Task statement: From the entries that follow, copy every line with the word "screenshot".

Excerpted data:

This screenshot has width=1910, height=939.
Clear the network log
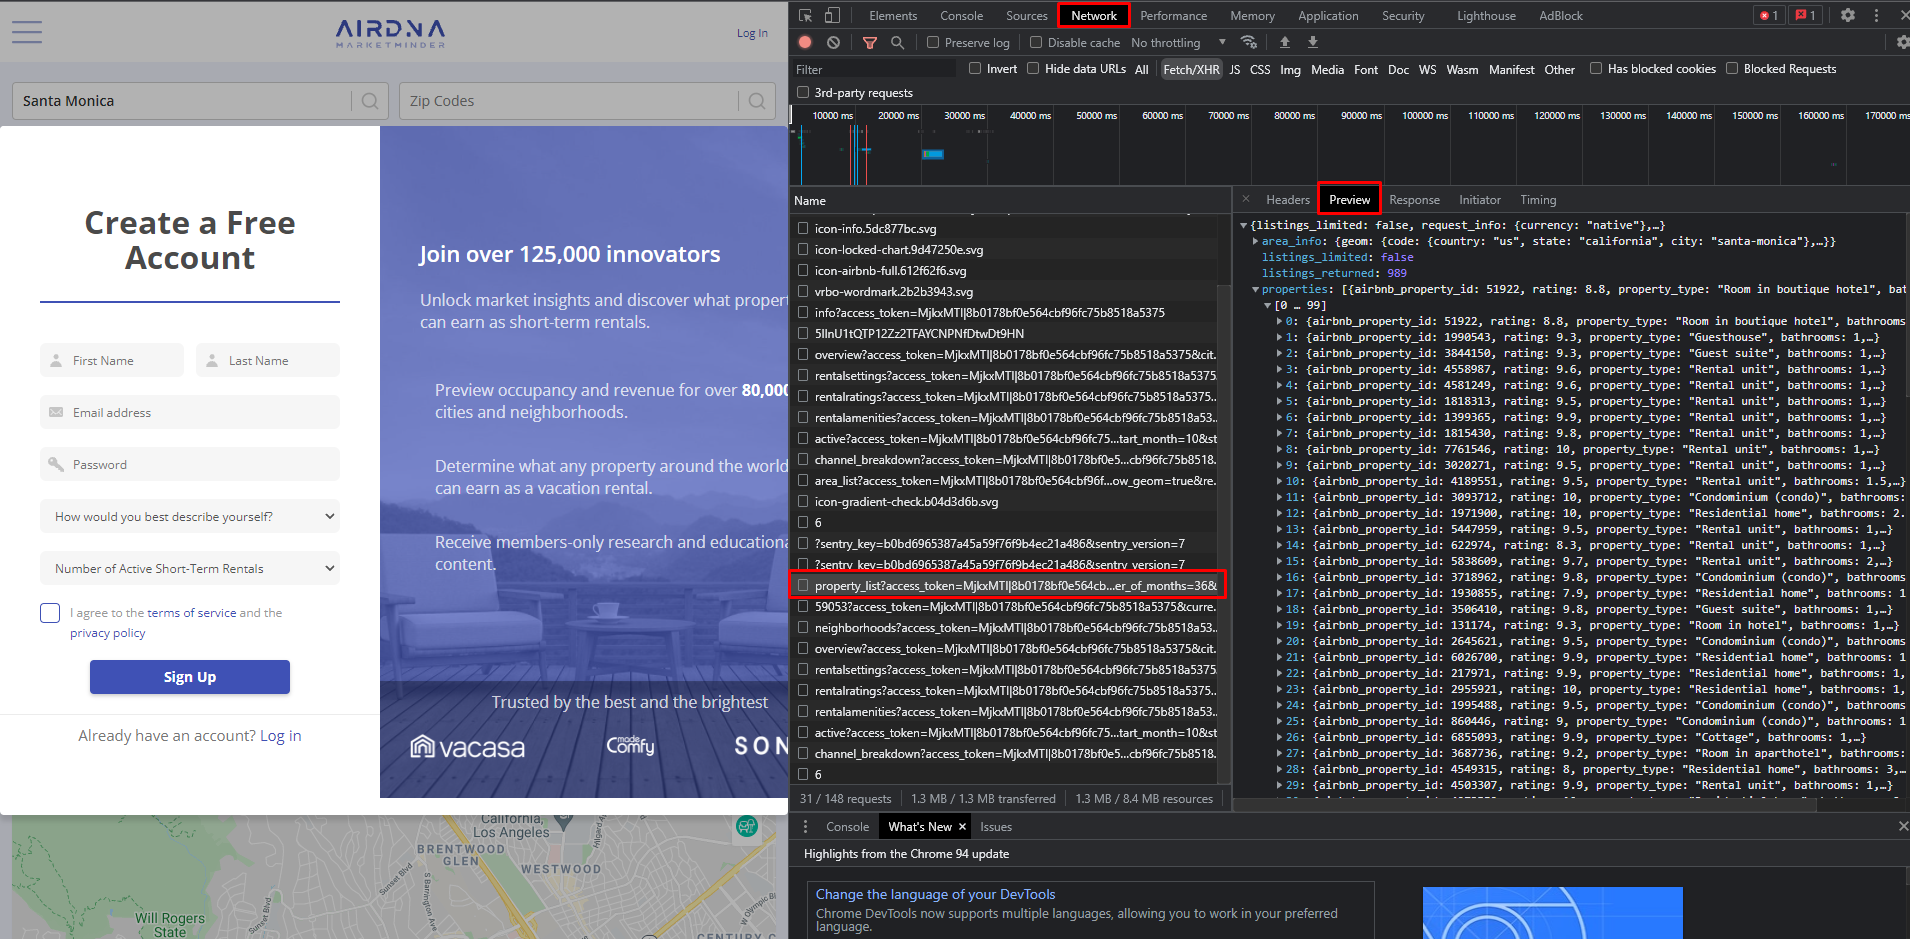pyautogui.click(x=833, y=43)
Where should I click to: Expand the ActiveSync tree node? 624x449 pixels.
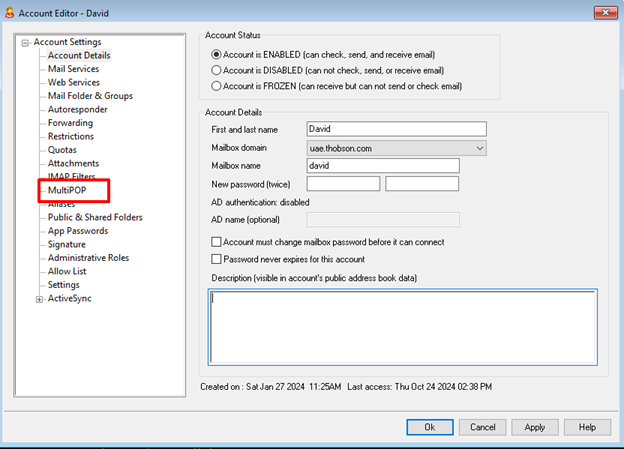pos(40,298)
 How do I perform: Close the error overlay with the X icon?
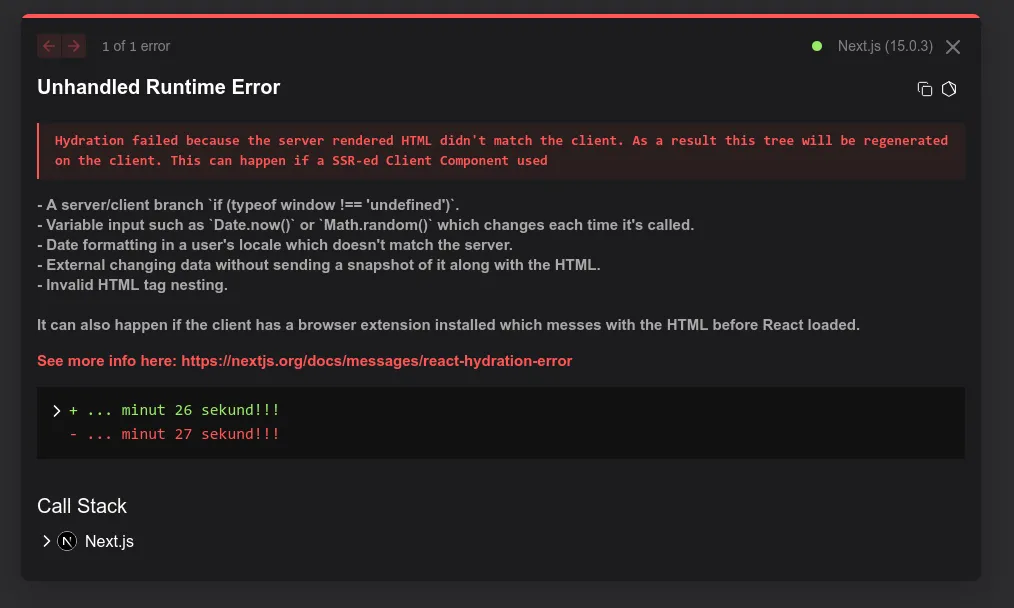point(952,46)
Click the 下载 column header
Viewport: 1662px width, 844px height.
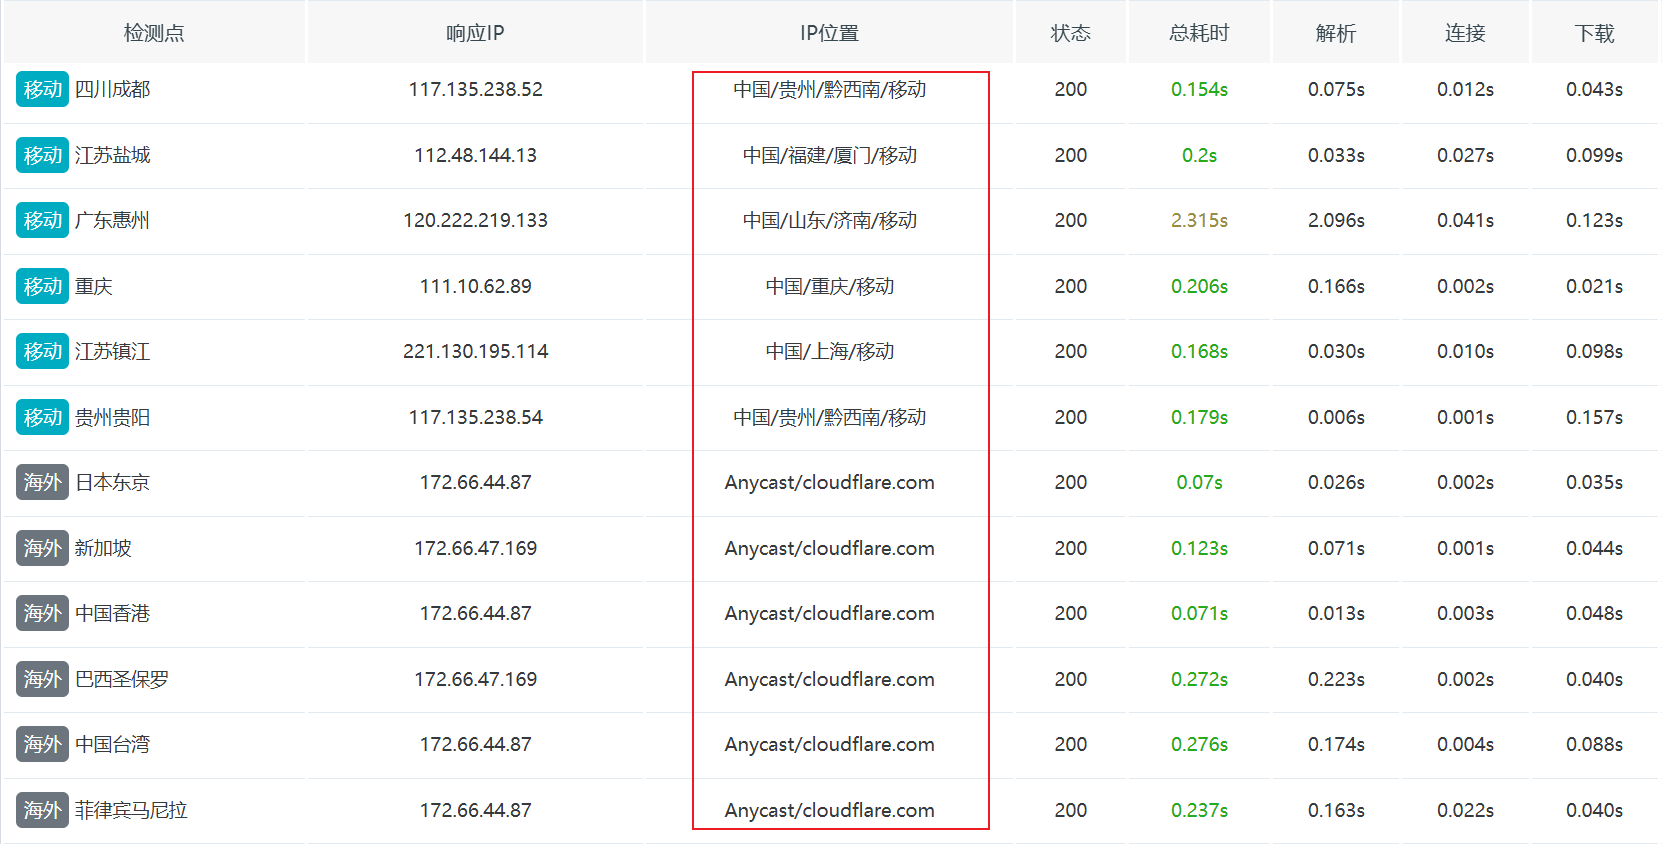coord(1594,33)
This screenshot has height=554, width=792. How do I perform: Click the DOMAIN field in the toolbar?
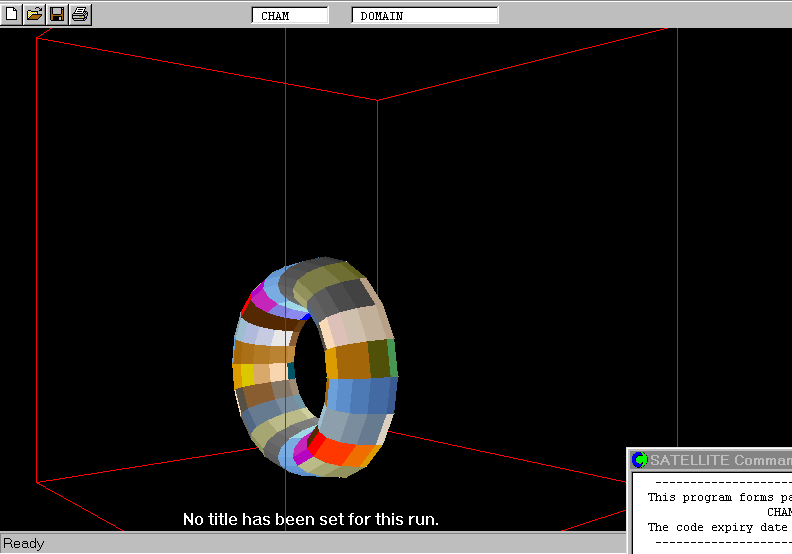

Output:
This screenshot has width=1910, height=939.
This screenshot has height=554, width=792. How do I perform: Click the DOMAIN field in the toolbar?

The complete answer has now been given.